Since then more than $5 million has been raised to date and donated to projects ranging from the purchase of Braille computers, playground equipment and balls for blind cricket to horse-riding arenas, hydrotherapy pools and specialised boats for people with disabilities.

The Primary Club of Australia awards the Sir Roden Cutler Award named after the original Patron of The Primary Club of Australia, to acknowledge an outstanding sporting achievement by an Australian disabled athlete or administrator who has performed an extraordinary service to his/her sport on behalf of people with disabilities. As part of the award, the awardee receives a grant of $20,000 for recreational facilities for the sport of his/her choosing.
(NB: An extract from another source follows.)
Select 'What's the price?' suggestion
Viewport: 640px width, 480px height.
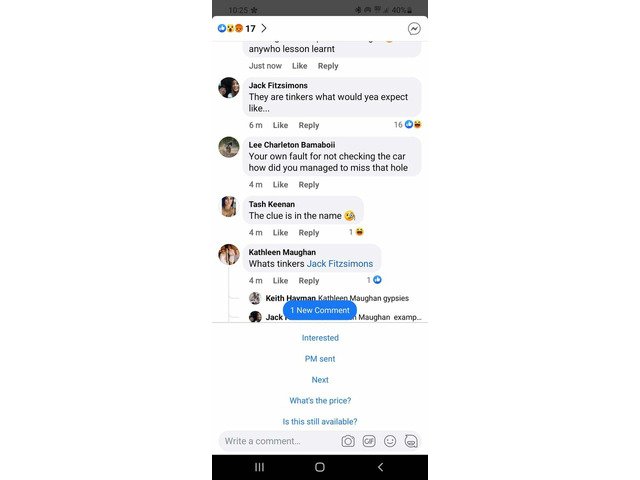320,401
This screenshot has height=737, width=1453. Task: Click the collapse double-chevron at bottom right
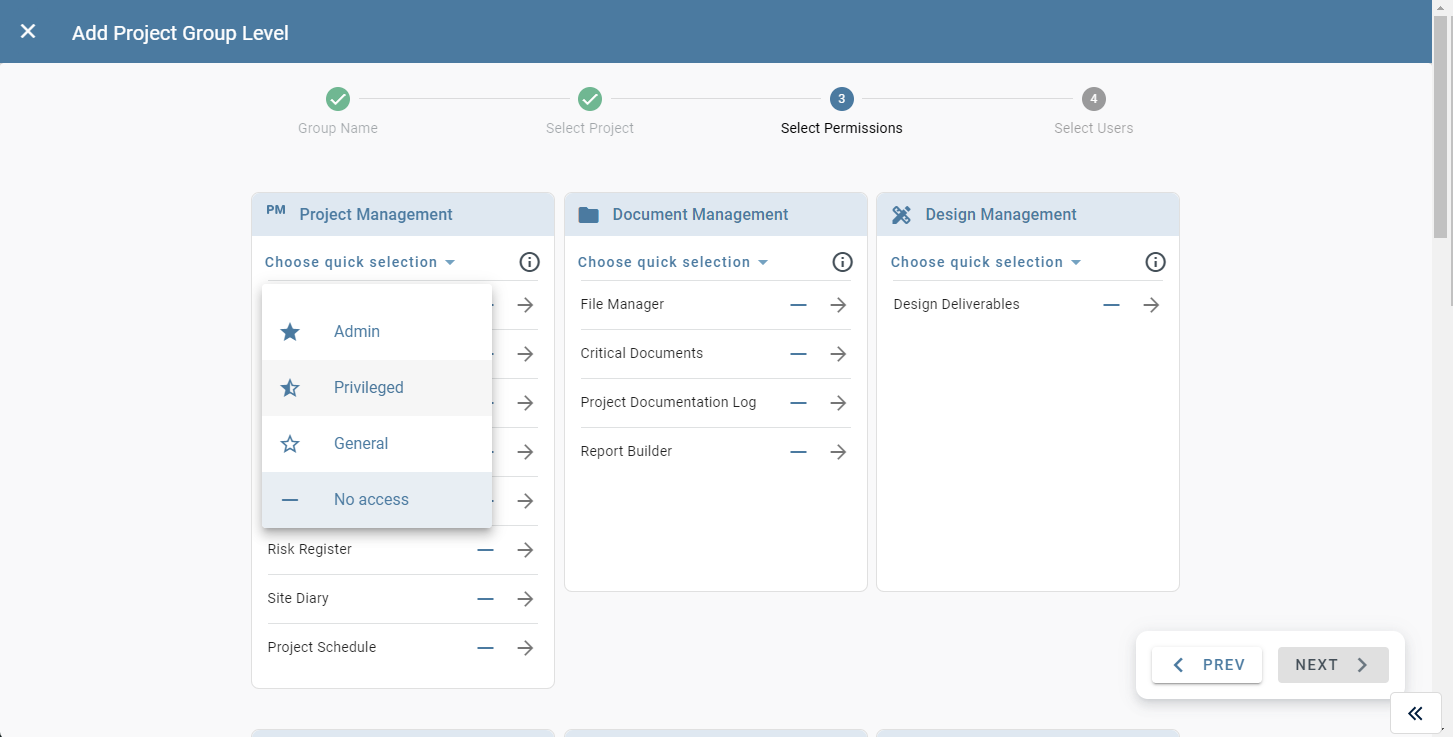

Past recipients of the Sir Roden Cutler Award include: James Pittar (Swimming) 1999, Zoltan Peglar (Yachting) 2000, Michael Milton (Skiing) 2001, Julie Higgins (Equestrian) 2002, Ben Felten (Rowing) 2003, Jan Pike (Equestrian) 2004, Kurt Fearnley (Wheelchair Marathon) 2006, Brad Dubberley (Wheelchair Rugby) 2009, Ame Barnbrook (Sailing) 2011, Jessica Gallagher (Skiing) 2013 and Liesl Tesch (Sailing and Basketball) 2014.

==Marathon Cricket==
The Primary Club of Australia holds its signature event, Marathon Cricket, annually at the Sydney Cricket Ground. Highlight of the event has been the playing of the "Jack Marsh Cup". In 2010, in the first match of its kind, a team of Indigenous rugby league players, captained by Preston Campbell of the Gold Coast Titans, played a side drawn from Cricket Australia's youth indigenous squad in a Twenty20 match.

In 2014, the "Jack Marsh Cup" was played between a Multicultural Team of Asylum Seekers and an Indigenous Australian side.

In February 2016, Marathon Cricket returned to the Sydney Cricket Ground over two days. The highlight of the event were cricket matches featuring the Maasai Cricket Warriors versus the Sydney Swans AFL team.